Leon und die Aubergine

„Hat mir keiner gesagt, dass das ne Aubergine ist! Woher soll ich das wissen?“, fragt Leon, dessen Mutter gerade neu in unser Haus gezogen ist und im Hof mit einer Grillparty ihren Einstand feiert. Leon ist fünfzehn, geht in die achte Klasse und hat- Logo- schon ne Freundin. In seinem Zimmer hängen, wie bei jedem zweiten Teeni, Poster von Stars, der er gut findet, obwohl Leon sagt, dass sie nicht aus diesem Grund dort hängen, sondern weil „die Bräute einfach geil“ aussehen. Über dem Bett ein Bild von Britney Spears in knappen Höschen, über seinem Schreibtisch ein kleines, fast intimes von Dita von Teese, sodass man auf den ersten Blick meinen würde, es könnte seine Freundin sein.

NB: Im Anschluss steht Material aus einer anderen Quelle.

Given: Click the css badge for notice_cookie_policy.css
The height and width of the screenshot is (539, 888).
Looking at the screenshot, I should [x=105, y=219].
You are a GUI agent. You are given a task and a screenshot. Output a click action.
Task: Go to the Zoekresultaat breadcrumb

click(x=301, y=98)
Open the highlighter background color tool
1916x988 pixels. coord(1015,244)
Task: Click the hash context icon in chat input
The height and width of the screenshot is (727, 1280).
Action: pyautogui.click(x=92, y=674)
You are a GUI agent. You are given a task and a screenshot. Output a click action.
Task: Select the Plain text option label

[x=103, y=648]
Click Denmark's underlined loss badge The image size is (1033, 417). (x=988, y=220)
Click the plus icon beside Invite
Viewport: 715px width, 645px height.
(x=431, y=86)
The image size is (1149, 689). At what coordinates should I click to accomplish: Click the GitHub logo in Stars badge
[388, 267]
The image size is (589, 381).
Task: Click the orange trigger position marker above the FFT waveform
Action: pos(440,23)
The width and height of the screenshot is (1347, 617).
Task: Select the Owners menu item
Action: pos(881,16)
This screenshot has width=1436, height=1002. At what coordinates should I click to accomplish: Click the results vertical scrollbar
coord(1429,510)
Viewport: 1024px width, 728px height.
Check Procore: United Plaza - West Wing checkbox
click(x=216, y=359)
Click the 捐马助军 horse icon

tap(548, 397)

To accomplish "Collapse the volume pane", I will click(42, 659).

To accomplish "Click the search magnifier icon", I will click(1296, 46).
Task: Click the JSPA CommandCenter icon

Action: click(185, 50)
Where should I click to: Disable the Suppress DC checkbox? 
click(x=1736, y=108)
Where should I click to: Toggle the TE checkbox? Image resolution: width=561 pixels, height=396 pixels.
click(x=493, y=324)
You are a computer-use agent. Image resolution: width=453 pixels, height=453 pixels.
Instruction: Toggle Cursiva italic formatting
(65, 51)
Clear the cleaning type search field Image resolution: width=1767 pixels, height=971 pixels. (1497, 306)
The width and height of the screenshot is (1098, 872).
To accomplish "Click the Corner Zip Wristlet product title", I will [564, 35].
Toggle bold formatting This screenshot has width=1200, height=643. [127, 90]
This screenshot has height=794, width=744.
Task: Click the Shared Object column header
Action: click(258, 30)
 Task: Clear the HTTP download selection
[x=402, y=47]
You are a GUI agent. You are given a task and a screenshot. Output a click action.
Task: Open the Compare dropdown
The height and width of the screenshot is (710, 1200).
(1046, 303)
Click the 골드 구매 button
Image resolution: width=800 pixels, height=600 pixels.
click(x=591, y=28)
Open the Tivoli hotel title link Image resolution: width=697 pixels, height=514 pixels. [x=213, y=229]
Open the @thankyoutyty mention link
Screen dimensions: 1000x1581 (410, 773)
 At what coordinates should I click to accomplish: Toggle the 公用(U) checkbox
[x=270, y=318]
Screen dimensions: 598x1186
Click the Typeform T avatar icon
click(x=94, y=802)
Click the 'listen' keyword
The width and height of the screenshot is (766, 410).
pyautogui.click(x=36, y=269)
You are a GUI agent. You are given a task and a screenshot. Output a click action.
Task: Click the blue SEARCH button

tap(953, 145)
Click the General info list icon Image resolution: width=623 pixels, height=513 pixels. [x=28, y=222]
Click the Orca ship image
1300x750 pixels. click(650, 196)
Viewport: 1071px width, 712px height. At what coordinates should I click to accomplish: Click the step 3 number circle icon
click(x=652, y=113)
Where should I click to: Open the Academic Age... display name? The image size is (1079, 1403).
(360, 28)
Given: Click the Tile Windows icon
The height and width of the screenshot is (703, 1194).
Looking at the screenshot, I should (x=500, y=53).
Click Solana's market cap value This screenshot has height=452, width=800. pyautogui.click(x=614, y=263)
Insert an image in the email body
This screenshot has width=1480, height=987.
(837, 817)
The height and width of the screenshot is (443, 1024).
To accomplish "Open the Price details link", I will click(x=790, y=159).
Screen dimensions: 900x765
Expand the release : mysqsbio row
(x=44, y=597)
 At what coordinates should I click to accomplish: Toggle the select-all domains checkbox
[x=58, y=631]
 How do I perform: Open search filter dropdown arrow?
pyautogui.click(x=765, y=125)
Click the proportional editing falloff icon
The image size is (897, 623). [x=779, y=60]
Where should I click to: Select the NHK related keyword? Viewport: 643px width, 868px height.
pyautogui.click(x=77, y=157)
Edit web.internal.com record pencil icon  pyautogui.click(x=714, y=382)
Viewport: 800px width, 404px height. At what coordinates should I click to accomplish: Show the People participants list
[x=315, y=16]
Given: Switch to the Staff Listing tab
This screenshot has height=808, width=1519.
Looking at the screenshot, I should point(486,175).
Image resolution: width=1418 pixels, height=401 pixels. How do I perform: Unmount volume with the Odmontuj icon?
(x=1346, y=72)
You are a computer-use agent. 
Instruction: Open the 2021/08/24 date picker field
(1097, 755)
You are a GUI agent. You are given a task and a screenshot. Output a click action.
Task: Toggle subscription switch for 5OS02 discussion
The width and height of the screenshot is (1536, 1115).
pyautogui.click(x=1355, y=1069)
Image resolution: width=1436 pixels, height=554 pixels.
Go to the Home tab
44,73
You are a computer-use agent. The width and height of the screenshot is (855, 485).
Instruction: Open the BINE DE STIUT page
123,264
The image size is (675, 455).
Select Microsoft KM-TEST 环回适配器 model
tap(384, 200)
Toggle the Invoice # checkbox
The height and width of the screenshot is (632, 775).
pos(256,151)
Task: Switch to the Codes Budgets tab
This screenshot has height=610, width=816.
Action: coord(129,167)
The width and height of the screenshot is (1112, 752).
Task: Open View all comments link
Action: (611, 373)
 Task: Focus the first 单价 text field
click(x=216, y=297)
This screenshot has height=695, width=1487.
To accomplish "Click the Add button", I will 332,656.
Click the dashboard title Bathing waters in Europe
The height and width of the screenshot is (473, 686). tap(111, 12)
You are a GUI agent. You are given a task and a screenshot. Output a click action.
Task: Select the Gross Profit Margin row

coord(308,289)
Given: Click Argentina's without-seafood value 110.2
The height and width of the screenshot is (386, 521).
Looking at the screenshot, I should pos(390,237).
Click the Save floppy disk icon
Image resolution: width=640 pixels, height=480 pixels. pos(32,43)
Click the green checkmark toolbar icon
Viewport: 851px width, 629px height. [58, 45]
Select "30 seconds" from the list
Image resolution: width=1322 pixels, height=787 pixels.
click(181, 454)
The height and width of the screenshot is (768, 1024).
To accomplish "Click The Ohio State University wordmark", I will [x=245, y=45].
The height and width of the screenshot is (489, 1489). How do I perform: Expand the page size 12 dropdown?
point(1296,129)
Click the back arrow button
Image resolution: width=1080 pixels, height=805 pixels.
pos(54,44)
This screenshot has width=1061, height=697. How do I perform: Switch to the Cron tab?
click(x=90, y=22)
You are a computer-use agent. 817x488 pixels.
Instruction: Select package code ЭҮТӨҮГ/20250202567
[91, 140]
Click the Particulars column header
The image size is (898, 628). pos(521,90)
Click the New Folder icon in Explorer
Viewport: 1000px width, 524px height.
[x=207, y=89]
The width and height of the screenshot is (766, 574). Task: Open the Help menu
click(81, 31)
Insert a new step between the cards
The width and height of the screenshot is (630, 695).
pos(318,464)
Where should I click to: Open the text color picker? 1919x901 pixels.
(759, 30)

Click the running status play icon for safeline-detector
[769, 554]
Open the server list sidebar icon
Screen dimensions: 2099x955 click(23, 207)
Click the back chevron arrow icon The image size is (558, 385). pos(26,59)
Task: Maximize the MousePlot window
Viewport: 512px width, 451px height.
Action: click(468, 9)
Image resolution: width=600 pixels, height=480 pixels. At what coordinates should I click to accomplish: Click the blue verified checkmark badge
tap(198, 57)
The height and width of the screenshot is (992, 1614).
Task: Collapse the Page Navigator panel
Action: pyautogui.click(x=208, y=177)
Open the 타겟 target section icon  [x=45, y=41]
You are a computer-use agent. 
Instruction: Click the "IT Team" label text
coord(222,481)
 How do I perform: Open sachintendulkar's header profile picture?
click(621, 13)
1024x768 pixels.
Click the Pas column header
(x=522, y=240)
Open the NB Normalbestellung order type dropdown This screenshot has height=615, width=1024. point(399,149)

Zurück zur Grillparty. Leon kennt keine Auberginen. Was ja erstmal nicht weiter tragisch ist, denn damals bei uns in der Zone wussten viele auch nicht, was eine Aubergine ist, geschweige denn, wie eine aussieht. Wir Ossis haben uns auch am Kopf gekratzt, als wir das erste Mal Litschis essen sollten. Auf dem Beistelltisch, neben dem Grill, liegen diverse Gemüsesorten, ich beginne, Leon ein bisschen abzufragen. „Mais, das ist Mais, Mann, weiß doch jeder!“, sagt er. Und das, was ist das? „Gurke, Mann, das ist Gurke!“ Nee, Leon, das ist nicht Gurke! „Das ist auf jeden Fall Gurke, Alter, was soll das sonst sein? Ich kenn’ doch Gurke!“ Zucchini, sage ich, aber Leon meint, dass er so ein komisches Wort noch nie gehört hat. In den Achtzigern gab es im Spreewald und bei uns im Kindergarten, manchmal Kürbiskompott, das kein Kind mochte. Leon kennt Kürbisse nur von Michael Meyers. Als ich ihn nach den Broccolis im Salat fragen will, hat er „die Schnauze voll“ und holt sich „erstmal’n Bier“. Oh! Aber Erdbeeren und Blaubeeren und „son Zeug“ kennt er, hat er gesagt.  Dafür eine Handvoll Rot.